Growing need for data heads

The New York Times, citing a number of bits from a recent McKinsey report on big data, reports:

One hurdle is a talent and skills gap. The United States alone, McKinsey projects, will need 140,000 to 190,000 more people with “deep analytical” skills, typically experts in statistical methods and data-analysis technologies.


McKinsey says the nation will also need 1.5 million more data-literate managers, whether retrained or hired. The report points to the need for a sweeping change in business to adapt a new way of managing and making decisions that relies more on data analysis. Managers, according to the McKinsey researchers, must grasp the principles of data analytics and be able to ask the right questions.

I’ve said it before, but if digging into data is your idea of fun, there’s a whole mess of excitement and adventure headed your way. There are lots of opportunities already out there in marketing, journalism, tech, the Web, government, and pretty much everywhere you look. And more importantly, there are lots of opportunities that you can make for yourself. This is a great time for data heads.

[The New York Times]


  • What are Flowing Data’s recommendations for breaking into this industry? MSc Statistics? Get some SQL job titles on your CV? I think the opportunities will be there, but not convinced it will be simple to capitalise on them, as many will be in BigCorp with traditional hiring processes.

    Any thoughts on how to overcome the catch 22?

    • Tell me about it! Even with a PhD in network science, it’s really difficult. The biggest hurdle is to get through the HR screening, and then it seems to become easier. I think that the big companies must have specialized screening people for these jobs.

  • Open data is great in theory, liberating journalists and all that… but in practice…

    Who has time to go rummaging around someone elses house looking for dodgy wiring connections and then provide honest advice, for free?

    If the gov can’t be bothered doing analysis themselves, they will be forever dependent on consultants who will prevent a mostly biased and self-interested opinion.


    • Hmmm I’m not sure I understand your point.

      So in the first part you’re saying that one negative of open data is that it takes an understanding of the organization and an understanding of the data in order to find great insight.

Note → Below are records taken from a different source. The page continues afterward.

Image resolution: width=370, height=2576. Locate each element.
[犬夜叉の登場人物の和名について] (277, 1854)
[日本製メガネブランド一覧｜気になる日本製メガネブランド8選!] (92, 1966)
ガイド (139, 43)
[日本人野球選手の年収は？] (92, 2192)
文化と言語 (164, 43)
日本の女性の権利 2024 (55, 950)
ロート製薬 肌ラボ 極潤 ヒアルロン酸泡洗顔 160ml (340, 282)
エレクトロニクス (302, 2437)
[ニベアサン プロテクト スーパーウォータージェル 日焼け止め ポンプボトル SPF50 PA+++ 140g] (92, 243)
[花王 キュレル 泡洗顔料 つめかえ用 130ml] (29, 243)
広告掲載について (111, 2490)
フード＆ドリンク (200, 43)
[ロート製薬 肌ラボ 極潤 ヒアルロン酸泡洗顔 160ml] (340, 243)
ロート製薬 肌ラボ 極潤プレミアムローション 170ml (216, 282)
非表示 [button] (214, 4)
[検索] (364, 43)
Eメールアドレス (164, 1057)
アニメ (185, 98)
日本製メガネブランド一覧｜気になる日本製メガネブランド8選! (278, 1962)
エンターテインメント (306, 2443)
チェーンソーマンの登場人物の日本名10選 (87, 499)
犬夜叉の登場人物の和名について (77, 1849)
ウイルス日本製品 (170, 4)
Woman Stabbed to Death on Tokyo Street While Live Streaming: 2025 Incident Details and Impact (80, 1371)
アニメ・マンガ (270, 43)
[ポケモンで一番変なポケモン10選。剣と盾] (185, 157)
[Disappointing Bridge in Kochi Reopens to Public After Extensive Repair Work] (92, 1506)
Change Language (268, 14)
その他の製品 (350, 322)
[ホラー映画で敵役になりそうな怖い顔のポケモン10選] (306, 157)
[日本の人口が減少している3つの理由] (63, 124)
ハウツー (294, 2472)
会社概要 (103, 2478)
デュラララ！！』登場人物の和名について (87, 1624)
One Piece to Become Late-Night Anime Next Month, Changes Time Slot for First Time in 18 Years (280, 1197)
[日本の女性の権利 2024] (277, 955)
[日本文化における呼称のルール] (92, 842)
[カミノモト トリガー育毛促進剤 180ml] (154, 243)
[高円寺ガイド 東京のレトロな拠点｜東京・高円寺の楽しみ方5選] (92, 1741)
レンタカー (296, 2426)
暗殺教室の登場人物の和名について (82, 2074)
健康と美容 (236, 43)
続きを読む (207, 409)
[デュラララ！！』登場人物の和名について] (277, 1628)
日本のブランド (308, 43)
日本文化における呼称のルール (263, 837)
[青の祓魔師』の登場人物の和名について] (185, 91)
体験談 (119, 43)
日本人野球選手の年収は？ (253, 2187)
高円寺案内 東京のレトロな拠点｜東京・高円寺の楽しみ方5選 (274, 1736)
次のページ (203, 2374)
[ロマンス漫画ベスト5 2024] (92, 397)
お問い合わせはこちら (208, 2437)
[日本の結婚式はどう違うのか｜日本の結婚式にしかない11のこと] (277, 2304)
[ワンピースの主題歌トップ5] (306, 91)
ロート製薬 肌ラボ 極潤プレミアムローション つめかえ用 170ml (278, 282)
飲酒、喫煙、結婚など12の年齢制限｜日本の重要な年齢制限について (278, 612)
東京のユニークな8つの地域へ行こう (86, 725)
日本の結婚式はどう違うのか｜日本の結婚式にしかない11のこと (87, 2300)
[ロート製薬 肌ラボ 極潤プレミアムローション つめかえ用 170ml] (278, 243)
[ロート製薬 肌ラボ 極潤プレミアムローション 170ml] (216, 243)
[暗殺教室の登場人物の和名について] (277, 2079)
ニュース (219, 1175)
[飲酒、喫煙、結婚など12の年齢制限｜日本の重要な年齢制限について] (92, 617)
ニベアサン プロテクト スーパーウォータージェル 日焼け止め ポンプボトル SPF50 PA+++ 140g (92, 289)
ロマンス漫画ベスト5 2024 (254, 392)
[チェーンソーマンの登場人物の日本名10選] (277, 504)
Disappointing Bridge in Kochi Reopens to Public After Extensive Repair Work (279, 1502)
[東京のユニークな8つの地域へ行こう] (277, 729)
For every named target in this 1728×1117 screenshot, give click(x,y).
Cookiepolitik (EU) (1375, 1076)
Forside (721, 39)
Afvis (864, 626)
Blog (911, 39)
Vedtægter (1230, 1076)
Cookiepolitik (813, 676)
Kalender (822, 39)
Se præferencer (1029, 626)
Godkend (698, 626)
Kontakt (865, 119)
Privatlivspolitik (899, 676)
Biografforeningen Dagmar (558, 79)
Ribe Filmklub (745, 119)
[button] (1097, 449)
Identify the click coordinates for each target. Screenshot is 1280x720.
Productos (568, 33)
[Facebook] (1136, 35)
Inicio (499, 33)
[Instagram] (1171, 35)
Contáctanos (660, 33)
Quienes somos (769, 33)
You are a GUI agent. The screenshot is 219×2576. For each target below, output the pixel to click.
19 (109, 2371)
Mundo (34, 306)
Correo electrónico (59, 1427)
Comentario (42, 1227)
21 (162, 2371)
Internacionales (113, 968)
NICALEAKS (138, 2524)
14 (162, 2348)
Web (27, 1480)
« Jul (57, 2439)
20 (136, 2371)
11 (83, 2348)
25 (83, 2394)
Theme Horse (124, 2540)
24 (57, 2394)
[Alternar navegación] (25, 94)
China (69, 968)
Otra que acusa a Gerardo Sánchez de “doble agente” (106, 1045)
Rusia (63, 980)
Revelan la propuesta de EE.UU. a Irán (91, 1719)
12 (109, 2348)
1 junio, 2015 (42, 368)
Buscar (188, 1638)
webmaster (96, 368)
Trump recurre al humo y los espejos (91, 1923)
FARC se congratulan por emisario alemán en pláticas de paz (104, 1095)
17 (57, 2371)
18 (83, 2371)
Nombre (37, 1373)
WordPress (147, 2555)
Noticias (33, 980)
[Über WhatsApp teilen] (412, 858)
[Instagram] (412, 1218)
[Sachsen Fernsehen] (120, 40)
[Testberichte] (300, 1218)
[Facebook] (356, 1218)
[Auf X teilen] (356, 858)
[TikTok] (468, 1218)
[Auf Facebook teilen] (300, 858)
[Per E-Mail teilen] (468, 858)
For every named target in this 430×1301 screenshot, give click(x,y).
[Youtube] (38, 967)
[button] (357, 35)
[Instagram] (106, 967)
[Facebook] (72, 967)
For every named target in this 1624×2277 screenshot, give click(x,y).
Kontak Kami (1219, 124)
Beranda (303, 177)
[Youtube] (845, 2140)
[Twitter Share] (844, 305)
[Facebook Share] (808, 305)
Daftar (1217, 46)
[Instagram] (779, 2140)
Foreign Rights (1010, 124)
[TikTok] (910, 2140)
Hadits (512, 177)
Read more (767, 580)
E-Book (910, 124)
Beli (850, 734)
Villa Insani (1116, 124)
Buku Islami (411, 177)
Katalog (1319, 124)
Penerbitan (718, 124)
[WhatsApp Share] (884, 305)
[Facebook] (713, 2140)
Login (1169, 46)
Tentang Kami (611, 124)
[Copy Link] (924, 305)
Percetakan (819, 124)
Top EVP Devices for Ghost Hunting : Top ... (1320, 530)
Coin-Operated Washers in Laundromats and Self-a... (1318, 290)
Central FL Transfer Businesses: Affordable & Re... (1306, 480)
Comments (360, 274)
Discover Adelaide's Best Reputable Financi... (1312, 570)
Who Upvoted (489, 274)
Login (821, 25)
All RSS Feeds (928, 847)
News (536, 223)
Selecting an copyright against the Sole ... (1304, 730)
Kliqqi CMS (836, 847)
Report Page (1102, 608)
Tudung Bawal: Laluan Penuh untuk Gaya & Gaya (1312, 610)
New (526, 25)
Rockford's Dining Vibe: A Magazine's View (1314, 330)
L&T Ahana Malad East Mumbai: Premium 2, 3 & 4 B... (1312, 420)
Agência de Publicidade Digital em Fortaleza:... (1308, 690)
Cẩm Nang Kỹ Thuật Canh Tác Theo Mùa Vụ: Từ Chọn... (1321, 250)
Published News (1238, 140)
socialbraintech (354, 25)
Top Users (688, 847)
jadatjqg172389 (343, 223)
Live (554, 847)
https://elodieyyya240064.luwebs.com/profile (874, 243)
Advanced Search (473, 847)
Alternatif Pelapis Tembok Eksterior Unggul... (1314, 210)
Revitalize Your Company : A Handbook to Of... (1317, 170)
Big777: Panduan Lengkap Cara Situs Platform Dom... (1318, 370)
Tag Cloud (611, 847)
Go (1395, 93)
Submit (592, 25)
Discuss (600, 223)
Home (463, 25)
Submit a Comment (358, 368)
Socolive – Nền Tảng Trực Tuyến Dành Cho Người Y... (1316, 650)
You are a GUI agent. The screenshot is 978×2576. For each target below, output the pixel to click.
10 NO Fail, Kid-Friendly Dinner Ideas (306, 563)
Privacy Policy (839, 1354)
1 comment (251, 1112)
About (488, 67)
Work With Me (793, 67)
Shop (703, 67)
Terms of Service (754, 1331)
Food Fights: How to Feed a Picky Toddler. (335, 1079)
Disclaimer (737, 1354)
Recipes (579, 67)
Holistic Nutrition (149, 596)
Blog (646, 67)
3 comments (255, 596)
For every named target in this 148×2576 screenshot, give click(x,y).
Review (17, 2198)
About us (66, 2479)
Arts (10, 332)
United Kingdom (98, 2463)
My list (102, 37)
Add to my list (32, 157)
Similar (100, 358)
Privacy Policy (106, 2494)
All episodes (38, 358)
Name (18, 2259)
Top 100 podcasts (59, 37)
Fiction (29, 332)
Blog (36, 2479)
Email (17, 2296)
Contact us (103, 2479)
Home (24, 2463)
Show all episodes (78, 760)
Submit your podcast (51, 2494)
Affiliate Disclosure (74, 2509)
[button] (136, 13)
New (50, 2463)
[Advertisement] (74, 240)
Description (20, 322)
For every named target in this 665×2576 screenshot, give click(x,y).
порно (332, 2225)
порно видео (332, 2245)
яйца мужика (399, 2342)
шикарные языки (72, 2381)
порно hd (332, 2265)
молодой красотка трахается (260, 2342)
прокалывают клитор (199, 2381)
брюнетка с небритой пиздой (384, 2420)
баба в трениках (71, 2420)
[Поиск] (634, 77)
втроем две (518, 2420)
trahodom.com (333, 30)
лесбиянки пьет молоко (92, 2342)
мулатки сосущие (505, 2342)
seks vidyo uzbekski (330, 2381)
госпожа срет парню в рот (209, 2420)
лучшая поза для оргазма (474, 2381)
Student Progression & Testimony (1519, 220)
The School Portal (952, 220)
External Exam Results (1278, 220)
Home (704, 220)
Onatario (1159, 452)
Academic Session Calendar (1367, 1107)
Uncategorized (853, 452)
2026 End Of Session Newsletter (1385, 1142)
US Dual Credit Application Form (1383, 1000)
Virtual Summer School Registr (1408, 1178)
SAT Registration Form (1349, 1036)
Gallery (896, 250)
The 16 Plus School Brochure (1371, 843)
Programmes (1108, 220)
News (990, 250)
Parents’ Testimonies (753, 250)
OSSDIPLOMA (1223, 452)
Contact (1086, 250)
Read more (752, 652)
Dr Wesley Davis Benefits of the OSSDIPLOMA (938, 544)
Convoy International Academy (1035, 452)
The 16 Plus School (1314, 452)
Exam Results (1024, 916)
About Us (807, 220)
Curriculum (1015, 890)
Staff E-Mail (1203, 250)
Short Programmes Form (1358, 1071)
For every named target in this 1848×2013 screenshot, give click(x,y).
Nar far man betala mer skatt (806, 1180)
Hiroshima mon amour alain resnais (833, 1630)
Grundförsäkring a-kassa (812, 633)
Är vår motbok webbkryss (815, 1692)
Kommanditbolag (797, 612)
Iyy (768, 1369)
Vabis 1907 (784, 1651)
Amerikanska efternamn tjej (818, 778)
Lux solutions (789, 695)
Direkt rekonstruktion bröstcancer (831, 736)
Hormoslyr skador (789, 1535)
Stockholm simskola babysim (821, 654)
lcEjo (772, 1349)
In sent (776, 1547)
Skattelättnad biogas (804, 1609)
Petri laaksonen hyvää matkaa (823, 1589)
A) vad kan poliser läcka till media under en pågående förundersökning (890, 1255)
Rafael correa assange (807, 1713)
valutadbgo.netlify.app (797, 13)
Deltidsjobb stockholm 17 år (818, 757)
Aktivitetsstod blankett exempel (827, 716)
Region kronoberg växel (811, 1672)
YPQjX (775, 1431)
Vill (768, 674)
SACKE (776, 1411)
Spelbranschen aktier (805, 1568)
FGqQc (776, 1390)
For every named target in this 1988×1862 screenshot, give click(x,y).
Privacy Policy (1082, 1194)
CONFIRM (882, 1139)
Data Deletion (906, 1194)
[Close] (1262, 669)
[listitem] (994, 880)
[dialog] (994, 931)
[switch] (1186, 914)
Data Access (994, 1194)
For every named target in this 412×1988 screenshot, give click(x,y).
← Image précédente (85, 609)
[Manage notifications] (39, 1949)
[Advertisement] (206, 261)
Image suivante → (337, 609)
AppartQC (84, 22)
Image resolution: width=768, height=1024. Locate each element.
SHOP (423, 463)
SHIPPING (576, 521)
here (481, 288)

      In your second point, if we’re paying people to give us good news, they will give us good news?

      Why can’t we do both. A company or Government can hire a consultant, get their findings, then release it to the public to analyze and see if the public agrees?

  • any ideas/suggestions where to start? i just finished the stat undergrad program at cal. love to work with data, but still learning the tools of the trade (proficient with R, learning SQL).

    • Start by linking an email address to your comment so potential employers can contact you! They could be looking for talent in the strangest of places…

    • Ack, I mean a URL (to a personal website, online resume, etc.)

  • Same here. @Nathan, I agree that the writing on the wall is clear – the world is heading towards data-driven analysis, but I am not seeing a clear entry into the field.

    I am in finance and I’m looking to make the jump, but most of the ads out there seem to be looking for an employee with a jumble of ‘marketing, statistics, journalism, graphic design’ experience. Maybe the problem is, there isn’t a standardized credential or test you can take to prove that you have the skills? And I say this with complete understanding that a test doesn’t *actually* prove that you know something, but it’s an easy metric for employers/clients to understand and use.


    • Or, to continue that train of thought.. companies don’t know what to call it. Or they aren’t sure if they will have enough data analysis work to sustain a full-time hire, so they fold it into some other job that the traditional HR process understands. That’s what I’m doing now – officially, I’m supposed to be doing some kind of paper pushing, but in reality, I’ve been doing data munching from day one.

      • I think you hit the nail on the head Arti, my feeling is that not only do they not know what to call it, but they don’t have a clear idea of what they want, which would explain the jack of all trades job postings.

      • This can also be a huge plus. Data is getting a lot of press and businesses are seeing it as something important, but because not everyone knows what they are looking for, those who get the jobs can define their own positions in these early times and influence their employers in a big way.